Indevido o pagamento honorário, eis que não preenchidos os requisitos do Enunciado do C. TST, verbete nº 219.

Arca o reclamante para com o pagamento das honorarias periciais pelo mesmo antecipada, porque vencido na mesma. Requisite-se a complementação ao E. Regional.

DA COMPENSAÇÃO:

Deduza-se as parcelas pagas a igual título, conforme os recibos de pagamento juntados.

DOS RECOLHIMENTOS PREVIDENCIÁRIOS E FISCAIS:

Quanto às parcelas para com a entidade autárquica previdenciária,

impõe afirmar que o art. 33 da Lei nº 8212/91 é claro no sentido de que a empresa

é“diretamente responsável pela importância que deixou de receber ou arrecadou em

desacordo com o disposto” na mencionada lei de custeio, pelo que nada mais crível

declarar-se, com supedâneo em tal diploma legal (específico para a matéria de

recolhimento previdenciário), que tais contribuições o serão de responsabilidade

exclusiva da ré.

Quanto aos recolhimentos fiscais , faço minhas as brilhantes

palavras do colega Hugo Schiavo, quando da citação de artigo publicado no Suplemento

Trabalhista, LTr, nº 138/93, da lavra do Juiz do Trabalho e professor José Pitas, in verbis:

“(...)

No que tange ao Imposto de Renda, assevera:

"...

23º - Se o empregador tivesse, ao tempo em que a lei exige, feito a retenção do Imposto de Renda, em muitas das hipóteses, o trabalhador estaria isento.

24º - Pelo ilícito cometido , na forma do disposto no artigo 8º da CLT, combinado com artigo 159 do Código Civil, deve o infrator responsabilizar-se por seu ato.

25º - O Código Tributário Nacional em seu artigo 45, parágrafo único dispõe:

"A lei pode atribuir à fonte pagadora da renda ou dos proventos tributáveis a condição de responsável pelo imposto cuja retenção e recolhimento lhe cabiam.”

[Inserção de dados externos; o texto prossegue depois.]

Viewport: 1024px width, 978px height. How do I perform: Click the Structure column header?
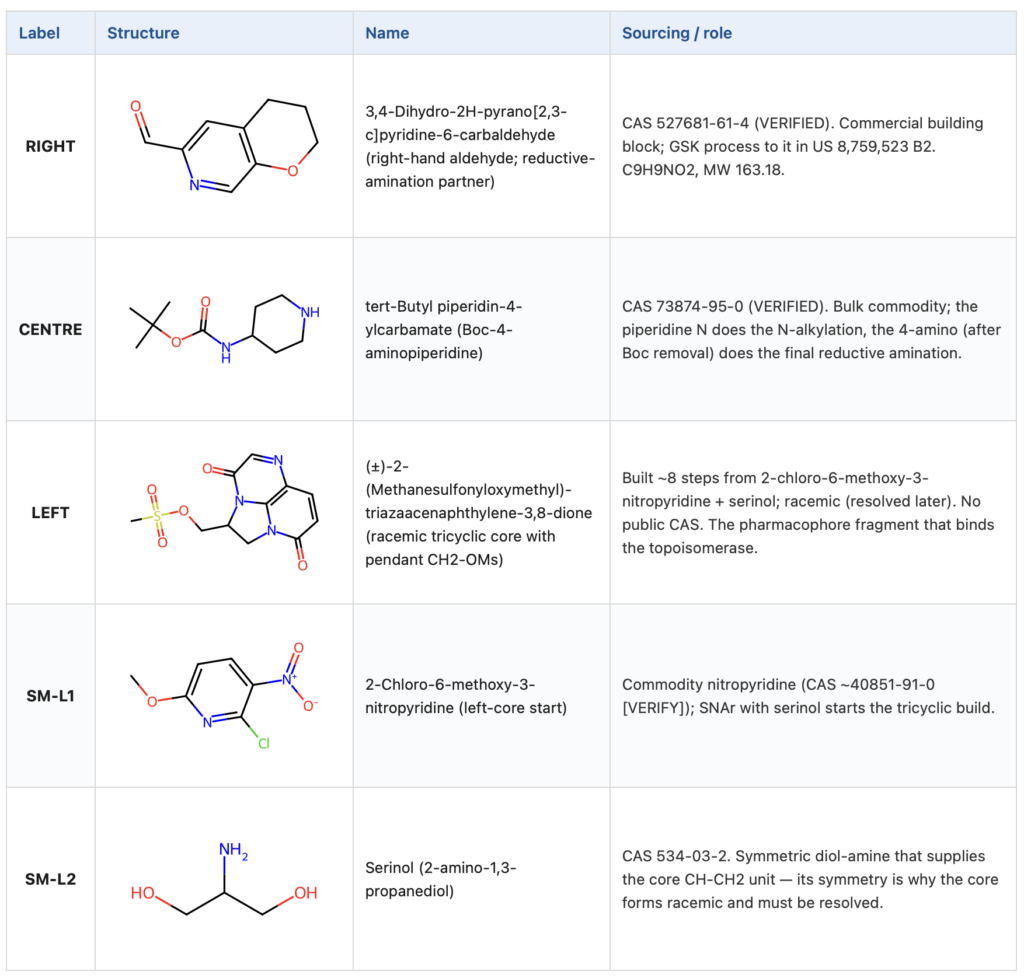click(143, 33)
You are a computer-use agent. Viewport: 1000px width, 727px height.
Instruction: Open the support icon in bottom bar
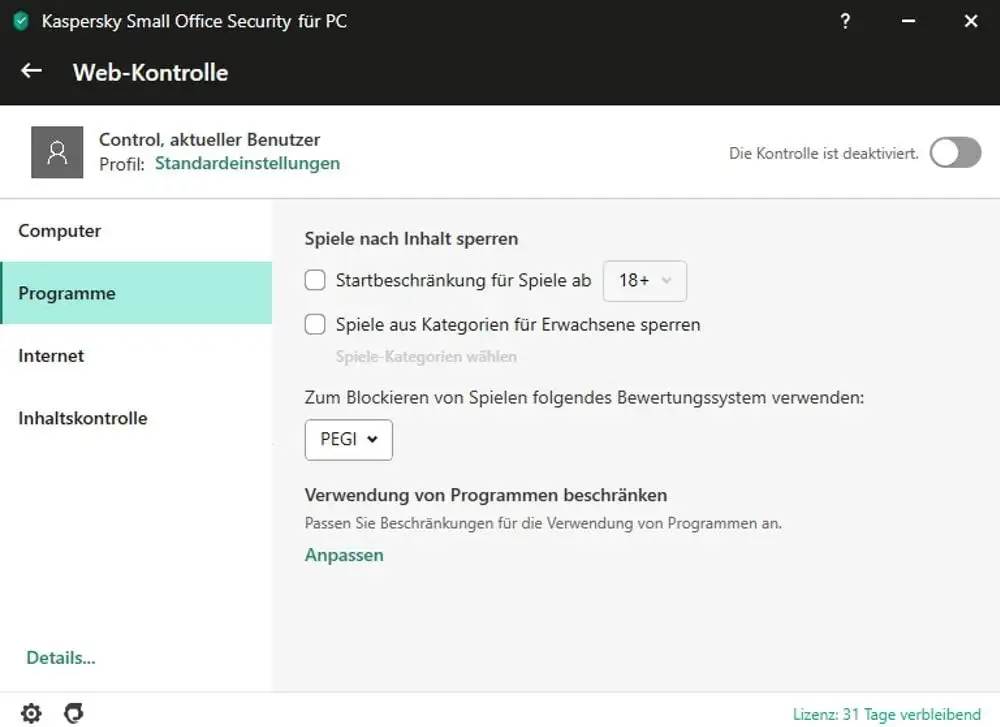[73, 713]
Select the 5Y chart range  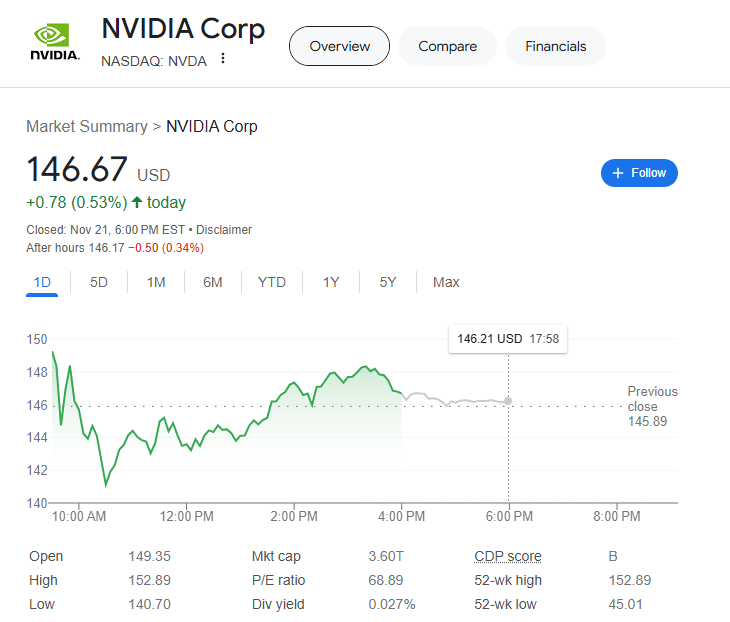388,282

"26º - Dispõe o artigo 576 do Regulamento do Imposto de Renda (RIR):

"A fonte pagadora fica obrigada ao recolhimento do imposto, ainda que não o tenha retido.

A propósito desta matéria, o TST baixou o Provimento 01/93 que induz à obrigação de retenção incondicional de contribuições a imposto de renda subtraível do crédito do trabalhador.

Ante ao que se expôs, aqui e no item anterior, a aplicabilidade do Provimento 01/93 - TST restrige-se a verbas vincendas. Rogata venia. (Destaques não são do original)”

Arcará a reclamada, dessa feita, para com as mencionadas contribuições.

POSTO ISTO:

Julga-se PARCIALMENTE PROCEDENTE a ação, para o fim de condenar a reclamada, ao pagamento, em favor do reclamante das parcelas deferidas suso, cuja fundamentação passa a fazer parte integrante do presente. Trata-se somente do horario intervalar.

Tais verbas deverão sofrer ainda a incidência de correção monetária e juros moratórios, incidentes aquela desde o momento em que devidas e este a contar do ajuizamento da ação, tudo a ser apurado em liquidação de sentença.

Deve-se aplicar o IPCA-E durante a atualização monetária.

Deduza-se as verbas pagas a igual título, conforme os recibos de pagamento juntados pela ré.

Sem honorária (Enunciado TST nº 219).

Arca o reclamante para com o pagamento das honorarias periciais pelo mesmo antecipada, porque vencido na mesma. Requisite-se a complementação ao E. Regional.

Contribuições Previdenciárias e Fiscais nos termos do Provimento TST nº 01/96, pela ré, observada a natureza salarial das parcelas deferidas, à exceção dos reflexos em ferias indenizadas, aviso previo e FGTS.

Custas de R$ 100,00, pela reclamada, calculadas sobre o montante de R$ 5.000,00, fixado a título de condenação.

Intime-se.

Barra Mansa, 18 de dezembro de 2019.